◆ What the exercise asks: Copy the records below line for line, with no changes.

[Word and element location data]
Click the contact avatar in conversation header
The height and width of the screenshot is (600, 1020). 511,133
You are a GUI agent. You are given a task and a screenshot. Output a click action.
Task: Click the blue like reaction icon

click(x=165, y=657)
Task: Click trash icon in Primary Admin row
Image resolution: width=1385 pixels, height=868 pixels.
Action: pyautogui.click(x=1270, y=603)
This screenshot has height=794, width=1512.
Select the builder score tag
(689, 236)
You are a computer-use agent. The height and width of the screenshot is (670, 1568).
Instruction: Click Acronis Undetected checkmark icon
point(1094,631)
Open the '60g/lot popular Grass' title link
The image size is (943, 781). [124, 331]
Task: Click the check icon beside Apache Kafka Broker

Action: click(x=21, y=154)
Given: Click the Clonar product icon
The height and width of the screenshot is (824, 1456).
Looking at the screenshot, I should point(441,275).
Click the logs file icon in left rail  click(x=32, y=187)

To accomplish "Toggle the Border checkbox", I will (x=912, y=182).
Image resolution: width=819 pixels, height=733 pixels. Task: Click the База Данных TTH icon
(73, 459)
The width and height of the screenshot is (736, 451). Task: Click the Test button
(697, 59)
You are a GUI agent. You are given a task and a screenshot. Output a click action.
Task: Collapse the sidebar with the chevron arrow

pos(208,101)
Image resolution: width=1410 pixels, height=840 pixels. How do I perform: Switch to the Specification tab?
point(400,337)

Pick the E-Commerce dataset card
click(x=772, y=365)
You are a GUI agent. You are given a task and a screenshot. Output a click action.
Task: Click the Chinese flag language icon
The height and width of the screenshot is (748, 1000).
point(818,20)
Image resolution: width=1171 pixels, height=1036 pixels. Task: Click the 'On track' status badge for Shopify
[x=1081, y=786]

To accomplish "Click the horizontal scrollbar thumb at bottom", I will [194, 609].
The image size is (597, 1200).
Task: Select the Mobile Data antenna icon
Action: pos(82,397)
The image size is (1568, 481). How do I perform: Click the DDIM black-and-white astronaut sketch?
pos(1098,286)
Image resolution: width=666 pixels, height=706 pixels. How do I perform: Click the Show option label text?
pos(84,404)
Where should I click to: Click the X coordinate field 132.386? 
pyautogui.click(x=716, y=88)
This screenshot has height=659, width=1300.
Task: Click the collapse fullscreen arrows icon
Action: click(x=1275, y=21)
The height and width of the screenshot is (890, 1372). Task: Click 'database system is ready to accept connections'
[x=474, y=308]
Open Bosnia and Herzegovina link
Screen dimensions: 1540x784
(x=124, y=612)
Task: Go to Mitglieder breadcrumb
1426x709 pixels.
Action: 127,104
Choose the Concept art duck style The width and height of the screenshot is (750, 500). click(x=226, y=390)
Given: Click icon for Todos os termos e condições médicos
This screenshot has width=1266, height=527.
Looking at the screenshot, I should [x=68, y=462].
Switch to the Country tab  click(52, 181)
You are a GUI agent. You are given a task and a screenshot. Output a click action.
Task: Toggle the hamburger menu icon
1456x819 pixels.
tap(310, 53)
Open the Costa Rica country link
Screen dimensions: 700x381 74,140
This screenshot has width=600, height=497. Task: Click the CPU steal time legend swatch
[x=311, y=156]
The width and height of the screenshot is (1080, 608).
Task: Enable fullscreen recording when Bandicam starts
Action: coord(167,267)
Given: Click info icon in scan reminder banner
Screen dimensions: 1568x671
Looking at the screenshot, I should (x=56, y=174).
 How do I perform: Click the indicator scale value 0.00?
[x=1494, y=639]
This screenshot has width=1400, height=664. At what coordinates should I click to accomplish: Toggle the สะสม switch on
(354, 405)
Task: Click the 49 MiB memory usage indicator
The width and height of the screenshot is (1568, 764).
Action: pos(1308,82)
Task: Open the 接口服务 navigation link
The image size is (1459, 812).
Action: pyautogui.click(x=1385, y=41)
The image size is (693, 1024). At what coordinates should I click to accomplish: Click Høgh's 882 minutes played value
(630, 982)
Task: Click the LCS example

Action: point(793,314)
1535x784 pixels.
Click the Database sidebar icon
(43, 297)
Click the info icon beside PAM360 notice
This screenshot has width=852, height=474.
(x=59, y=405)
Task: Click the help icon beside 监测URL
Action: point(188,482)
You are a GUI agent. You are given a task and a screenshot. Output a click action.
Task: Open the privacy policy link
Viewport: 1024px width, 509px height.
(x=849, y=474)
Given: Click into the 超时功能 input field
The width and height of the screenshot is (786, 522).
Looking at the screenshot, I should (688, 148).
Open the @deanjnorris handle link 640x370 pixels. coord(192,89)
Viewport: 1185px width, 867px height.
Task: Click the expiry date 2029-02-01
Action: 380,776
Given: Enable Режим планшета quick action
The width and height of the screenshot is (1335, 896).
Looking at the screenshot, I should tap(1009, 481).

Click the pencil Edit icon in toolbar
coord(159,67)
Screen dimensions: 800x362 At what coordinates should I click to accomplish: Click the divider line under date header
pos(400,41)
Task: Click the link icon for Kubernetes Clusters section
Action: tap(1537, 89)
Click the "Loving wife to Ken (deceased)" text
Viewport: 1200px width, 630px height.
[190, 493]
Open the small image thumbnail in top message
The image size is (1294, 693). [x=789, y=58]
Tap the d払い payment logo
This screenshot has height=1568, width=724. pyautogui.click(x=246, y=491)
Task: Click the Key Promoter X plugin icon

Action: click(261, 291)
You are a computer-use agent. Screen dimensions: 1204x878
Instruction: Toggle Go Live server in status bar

◆ Solution to this exercise:
Click the contact avatar in conversation header
The height and width of the screenshot is (600, 1020). 511,133
You are a GUI agent. You are given a task and a screenshot. Output a click action.
Task: Click the blue like reaction icon

click(x=165, y=657)
Task: Click trash icon in Primary Admin row
Image resolution: width=1385 pixels, height=868 pixels.
Action: pyautogui.click(x=1270, y=603)
This screenshot has height=794, width=1512.
Select the builder score tag
(689, 236)
You are a computer-use agent. The height and width of the screenshot is (670, 1568).
Instruction: Click Acronis Undetected checkmark icon
point(1094,631)
Open the '60g/lot popular Grass' title link
The image size is (943, 781). [124, 331]
Task: Click the check icon beside Apache Kafka Broker

Action: click(x=21, y=154)
Given: Click the Clonar product icon
The height and width of the screenshot is (824, 1456).
Looking at the screenshot, I should point(441,275).
Click the logs file icon in left rail  click(x=32, y=187)

To accomplish "Toggle the Border checkbox", I will (x=912, y=182).
Image resolution: width=819 pixels, height=733 pixels. Task: Click the База Данных TTH icon
(73, 459)
The width and height of the screenshot is (736, 451). Task: Click the Test button
(697, 59)
You are a GUI agent. You are given a task and a screenshot. Output a click action.
Task: Collapse the sidebar with the chevron arrow

pos(208,101)
Image resolution: width=1410 pixels, height=840 pixels. How do I perform: Switch to the Specification tab?
point(400,337)

Pick the E-Commerce dataset card
click(x=772, y=365)
You are a GUI agent. You are given a task and a screenshot. Output a click action.
Task: Click the Chinese flag language icon
The height and width of the screenshot is (748, 1000).
point(818,20)
Image resolution: width=1171 pixels, height=1036 pixels. Task: Click the 'On track' status badge for Shopify
[x=1081, y=786]

To accomplish "Click the horizontal scrollbar thumb at bottom", I will [194, 609].
The image size is (597, 1200).
Task: Select the Mobile Data antenna icon
Action: pos(82,397)
The image size is (1568, 481). How do I perform: Click the DDIM black-and-white astronaut sketch?
pos(1098,286)
Image resolution: width=666 pixels, height=706 pixels. How do I perform: Click the Show option label text?
pos(84,404)
Where should I click to: Click the X coordinate field 132.386? 
pyautogui.click(x=716, y=88)
This screenshot has height=659, width=1300.
Task: Click the collapse fullscreen arrows icon
Action: click(x=1275, y=21)
The height and width of the screenshot is (890, 1372). Task: Click 'database system is ready to accept connections'
[x=474, y=308]
Open Bosnia and Herzegovina link
Screen dimensions: 1540x784
(x=124, y=612)
Task: Go to Mitglieder breadcrumb
1426x709 pixels.
Action: 127,104
Choose the Concept art duck style The width and height of the screenshot is (750, 500). click(x=226, y=390)
Given: Click icon for Todos os termos e condições médicos
This screenshot has width=1266, height=527.
Looking at the screenshot, I should [x=68, y=462].
Switch to the Country tab  click(52, 181)
You are a GUI agent. You are given a task and a screenshot. Output a click action.
Task: Toggle the hamburger menu icon
1456x819 pixels.
tap(310, 53)
Open the Costa Rica country link
Screen dimensions: 700x381 74,140
This screenshot has width=600, height=497. Task: Click the CPU steal time legend swatch
[x=311, y=156]
The width and height of the screenshot is (1080, 608).
Task: Enable fullscreen recording when Bandicam starts
Action: coord(167,267)
Given: Click info icon in scan reminder banner
Screen dimensions: 1568x671
Looking at the screenshot, I should (x=56, y=174).
 How do I perform: Click the indicator scale value 0.00?
[x=1494, y=639]
This screenshot has width=1400, height=664. At what coordinates should I click to accomplish: Toggle the สะสม switch on
(354, 405)
Task: Click the 49 MiB memory usage indicator
The width and height of the screenshot is (1568, 764).
Action: pos(1308,82)
Task: Open the 接口服务 navigation link
The image size is (1459, 812).
Action: pyautogui.click(x=1385, y=41)
The image size is (693, 1024). At what coordinates should I click to accomplish: Click Høgh's 882 minutes played value
(630, 982)
Task: Click the LCS example

Action: point(793,314)
1535x784 pixels.
Click the Database sidebar icon
(43, 297)
Click the info icon beside PAM360 notice
This screenshot has width=852, height=474.
(x=59, y=405)
Task: Click the help icon beside 监测URL
Action: point(188,482)
You are a GUI agent. You are given a task and a screenshot. Output a click action.
Task: Open the privacy policy link
Viewport: 1024px width, 509px height.
(x=849, y=474)
Given: Click into the 超时功能 input field
The width and height of the screenshot is (786, 522).
Looking at the screenshot, I should (688, 148).
Open the @deanjnorris handle link 640x370 pixels. coord(192,89)
Viewport: 1185px width, 867px height.
Task: Click the expiry date 2029-02-01
Action: 380,776
Given: Enable Режим планшета quick action
The width and height of the screenshot is (1335, 896).
Looking at the screenshot, I should tap(1009, 481).

Click the pencil Edit icon in toolbar
coord(159,67)
Screen dimensions: 800x362 At what coordinates should I click to accomplish: Click the divider line under date header
pos(400,41)
Task: Click the link icon for Kubernetes Clusters section
Action: tap(1537, 89)
Click the "Loving wife to Ken (deceased)" text
Viewport: 1200px width, 630px height.
[190, 493]
Open the small image thumbnail in top message
The image size is (1294, 693). [x=789, y=58]
Tap the d払い payment logo
This screenshot has height=1568, width=724. pyautogui.click(x=246, y=491)
Task: Click the Key Promoter X plugin icon

Action: click(261, 291)
You are a computer-use agent. Screen dimensions: 1204x878
Instruction: Toggle Go Live server in status bar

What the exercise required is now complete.